* [Exercise description] Update the entries from the first line through the line containing "will [585, 74].", inclusive, so that "Given" becomes "Goal" and everything else stays the same. Return only those lines.

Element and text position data
------------------------------------------------
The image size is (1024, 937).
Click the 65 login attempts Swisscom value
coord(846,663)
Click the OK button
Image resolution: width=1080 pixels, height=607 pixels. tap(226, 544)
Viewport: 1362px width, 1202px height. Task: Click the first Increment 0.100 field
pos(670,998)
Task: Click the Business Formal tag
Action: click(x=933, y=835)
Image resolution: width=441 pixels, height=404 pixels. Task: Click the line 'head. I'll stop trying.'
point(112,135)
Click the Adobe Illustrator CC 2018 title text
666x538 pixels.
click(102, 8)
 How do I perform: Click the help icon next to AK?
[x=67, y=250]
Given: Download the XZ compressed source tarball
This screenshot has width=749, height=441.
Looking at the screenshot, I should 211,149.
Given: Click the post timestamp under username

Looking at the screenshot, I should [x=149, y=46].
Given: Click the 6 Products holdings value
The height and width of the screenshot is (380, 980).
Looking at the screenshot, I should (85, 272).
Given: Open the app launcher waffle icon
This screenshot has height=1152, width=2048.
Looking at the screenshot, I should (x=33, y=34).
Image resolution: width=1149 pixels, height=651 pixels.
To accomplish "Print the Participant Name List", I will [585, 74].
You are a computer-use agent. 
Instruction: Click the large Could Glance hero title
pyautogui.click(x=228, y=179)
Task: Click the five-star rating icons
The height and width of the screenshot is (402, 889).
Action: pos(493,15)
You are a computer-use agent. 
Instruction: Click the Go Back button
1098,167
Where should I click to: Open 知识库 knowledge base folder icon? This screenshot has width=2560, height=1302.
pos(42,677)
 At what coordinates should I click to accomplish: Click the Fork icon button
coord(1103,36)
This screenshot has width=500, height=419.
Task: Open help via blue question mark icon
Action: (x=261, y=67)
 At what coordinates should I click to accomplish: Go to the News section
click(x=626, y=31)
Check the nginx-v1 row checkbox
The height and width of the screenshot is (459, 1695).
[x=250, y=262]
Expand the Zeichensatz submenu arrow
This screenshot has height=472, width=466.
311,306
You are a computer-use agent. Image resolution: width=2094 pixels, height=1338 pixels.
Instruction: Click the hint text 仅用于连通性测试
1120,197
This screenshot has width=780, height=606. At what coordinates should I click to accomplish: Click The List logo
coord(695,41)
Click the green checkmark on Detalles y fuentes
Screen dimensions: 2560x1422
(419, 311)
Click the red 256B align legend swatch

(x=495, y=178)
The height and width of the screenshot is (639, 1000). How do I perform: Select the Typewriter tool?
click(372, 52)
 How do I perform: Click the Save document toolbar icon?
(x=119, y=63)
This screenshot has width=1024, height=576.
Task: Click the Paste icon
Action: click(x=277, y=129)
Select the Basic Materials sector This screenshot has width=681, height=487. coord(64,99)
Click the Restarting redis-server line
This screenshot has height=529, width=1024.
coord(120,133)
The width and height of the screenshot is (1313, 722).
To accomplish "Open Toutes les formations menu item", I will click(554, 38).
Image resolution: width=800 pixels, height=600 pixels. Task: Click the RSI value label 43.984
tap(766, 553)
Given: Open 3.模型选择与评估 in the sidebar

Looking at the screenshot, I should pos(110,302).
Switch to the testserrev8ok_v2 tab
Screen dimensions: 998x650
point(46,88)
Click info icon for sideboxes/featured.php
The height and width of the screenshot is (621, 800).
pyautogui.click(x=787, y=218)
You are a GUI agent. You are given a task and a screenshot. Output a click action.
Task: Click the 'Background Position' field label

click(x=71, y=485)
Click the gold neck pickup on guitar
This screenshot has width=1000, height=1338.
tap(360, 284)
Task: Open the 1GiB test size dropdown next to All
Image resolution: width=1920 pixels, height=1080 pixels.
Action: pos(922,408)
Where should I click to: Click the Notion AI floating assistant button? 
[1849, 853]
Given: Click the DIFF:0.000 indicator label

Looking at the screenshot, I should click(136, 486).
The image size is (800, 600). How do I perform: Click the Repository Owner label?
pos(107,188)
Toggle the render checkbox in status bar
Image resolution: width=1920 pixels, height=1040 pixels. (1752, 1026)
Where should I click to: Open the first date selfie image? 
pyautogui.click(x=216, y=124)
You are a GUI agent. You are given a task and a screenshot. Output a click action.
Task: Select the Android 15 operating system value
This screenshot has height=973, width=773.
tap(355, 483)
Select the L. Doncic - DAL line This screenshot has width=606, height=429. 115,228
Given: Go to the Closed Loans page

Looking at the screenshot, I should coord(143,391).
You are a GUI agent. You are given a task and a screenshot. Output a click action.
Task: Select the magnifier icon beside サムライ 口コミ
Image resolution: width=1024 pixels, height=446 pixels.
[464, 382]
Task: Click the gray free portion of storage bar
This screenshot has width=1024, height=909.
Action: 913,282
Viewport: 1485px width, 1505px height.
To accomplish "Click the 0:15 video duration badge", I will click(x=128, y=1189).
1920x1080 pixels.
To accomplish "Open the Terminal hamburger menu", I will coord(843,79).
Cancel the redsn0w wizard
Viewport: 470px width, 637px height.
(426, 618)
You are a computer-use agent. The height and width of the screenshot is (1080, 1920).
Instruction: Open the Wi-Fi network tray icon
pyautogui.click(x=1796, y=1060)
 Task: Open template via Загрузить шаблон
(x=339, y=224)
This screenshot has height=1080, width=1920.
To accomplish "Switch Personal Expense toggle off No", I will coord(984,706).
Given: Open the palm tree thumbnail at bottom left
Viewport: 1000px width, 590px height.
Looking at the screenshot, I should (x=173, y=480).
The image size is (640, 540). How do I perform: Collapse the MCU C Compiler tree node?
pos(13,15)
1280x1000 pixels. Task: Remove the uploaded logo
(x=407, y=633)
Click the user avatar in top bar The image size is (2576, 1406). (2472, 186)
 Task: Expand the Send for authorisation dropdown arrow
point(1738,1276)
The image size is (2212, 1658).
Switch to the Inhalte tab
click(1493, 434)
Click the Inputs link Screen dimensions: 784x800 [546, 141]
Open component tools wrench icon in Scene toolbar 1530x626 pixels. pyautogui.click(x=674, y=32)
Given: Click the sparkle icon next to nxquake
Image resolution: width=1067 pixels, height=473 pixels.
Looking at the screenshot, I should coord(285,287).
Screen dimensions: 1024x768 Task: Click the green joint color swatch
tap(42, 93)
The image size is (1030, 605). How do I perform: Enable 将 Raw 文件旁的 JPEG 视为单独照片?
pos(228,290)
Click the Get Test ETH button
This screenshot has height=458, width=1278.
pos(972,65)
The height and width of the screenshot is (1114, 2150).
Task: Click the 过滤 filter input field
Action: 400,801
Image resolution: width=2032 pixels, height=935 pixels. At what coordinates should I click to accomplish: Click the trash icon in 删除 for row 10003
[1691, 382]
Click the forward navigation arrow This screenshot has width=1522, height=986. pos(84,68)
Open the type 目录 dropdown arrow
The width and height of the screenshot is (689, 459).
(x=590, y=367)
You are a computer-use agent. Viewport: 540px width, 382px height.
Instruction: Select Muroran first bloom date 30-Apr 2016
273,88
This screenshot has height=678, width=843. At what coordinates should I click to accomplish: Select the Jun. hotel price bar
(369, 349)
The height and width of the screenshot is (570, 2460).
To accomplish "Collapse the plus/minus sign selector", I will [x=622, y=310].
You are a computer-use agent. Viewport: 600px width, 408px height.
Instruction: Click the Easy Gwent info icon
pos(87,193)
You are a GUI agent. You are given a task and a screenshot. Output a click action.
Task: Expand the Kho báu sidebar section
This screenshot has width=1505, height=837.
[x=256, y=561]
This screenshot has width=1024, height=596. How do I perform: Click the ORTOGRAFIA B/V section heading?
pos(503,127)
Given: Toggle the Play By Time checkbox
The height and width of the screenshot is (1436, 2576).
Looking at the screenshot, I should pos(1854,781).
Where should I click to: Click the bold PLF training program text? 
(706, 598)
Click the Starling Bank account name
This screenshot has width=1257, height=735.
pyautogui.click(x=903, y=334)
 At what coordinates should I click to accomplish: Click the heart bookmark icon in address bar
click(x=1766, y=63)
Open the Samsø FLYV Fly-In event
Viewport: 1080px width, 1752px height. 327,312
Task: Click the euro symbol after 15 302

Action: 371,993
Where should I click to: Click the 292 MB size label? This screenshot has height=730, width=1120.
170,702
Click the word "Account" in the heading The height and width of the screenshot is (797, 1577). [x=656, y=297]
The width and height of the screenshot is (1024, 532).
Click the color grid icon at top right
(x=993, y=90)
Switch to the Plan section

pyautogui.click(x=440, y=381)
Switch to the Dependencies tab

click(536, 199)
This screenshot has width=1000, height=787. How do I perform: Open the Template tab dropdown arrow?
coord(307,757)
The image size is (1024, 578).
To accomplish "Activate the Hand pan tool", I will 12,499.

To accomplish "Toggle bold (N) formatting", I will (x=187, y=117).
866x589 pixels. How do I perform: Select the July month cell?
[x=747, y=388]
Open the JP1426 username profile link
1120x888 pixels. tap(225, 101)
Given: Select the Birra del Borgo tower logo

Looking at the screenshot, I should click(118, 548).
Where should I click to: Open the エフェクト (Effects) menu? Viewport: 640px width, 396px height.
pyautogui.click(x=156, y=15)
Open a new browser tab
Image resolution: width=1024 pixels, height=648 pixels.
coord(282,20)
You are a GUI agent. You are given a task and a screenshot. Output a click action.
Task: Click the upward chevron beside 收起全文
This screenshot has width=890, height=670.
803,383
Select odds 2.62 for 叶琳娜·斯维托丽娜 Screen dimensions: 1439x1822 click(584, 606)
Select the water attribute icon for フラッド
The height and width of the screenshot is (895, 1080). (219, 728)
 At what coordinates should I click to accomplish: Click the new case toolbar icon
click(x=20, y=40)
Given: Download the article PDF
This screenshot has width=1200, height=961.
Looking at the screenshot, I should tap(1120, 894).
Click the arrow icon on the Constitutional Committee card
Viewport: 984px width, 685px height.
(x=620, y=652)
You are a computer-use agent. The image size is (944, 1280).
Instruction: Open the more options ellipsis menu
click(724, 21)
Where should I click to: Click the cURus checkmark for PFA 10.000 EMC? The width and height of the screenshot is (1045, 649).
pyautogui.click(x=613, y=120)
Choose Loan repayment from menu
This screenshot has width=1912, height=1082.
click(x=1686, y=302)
------------------------------------------------
* [Result for this task]
The image size is (1024, 937).
Click the 65 login attempts Swisscom value
coord(846,663)
Click the OK button
Image resolution: width=1080 pixels, height=607 pixels. tap(226, 544)
Viewport: 1362px width, 1202px height. Task: Click the first Increment 0.100 field
pos(670,998)
Task: Click the Business Formal tag
Action: click(x=933, y=835)
Image resolution: width=441 pixels, height=404 pixels. Task: Click the line 'head. I'll stop trying.'
point(112,135)
Click the Adobe Illustrator CC 2018 title text
666x538 pixels.
click(102, 8)
 How do I perform: Click the help icon next to AK?
[x=67, y=250]
Goal: Download the XZ compressed source tarball
This screenshot has width=749, height=441.
Looking at the screenshot, I should 211,149.
Goal: Click the post timestamp under username

Looking at the screenshot, I should [x=149, y=46].
Goal: Click the 6 Products holdings value
The height and width of the screenshot is (380, 980).
Looking at the screenshot, I should (85, 272).
Goal: Open the app launcher waffle icon
This screenshot has height=1152, width=2048.
Looking at the screenshot, I should (x=33, y=34).
Image resolution: width=1149 pixels, height=651 pixels.
To accomplish "Print the Participant Name List", I will [585, 74].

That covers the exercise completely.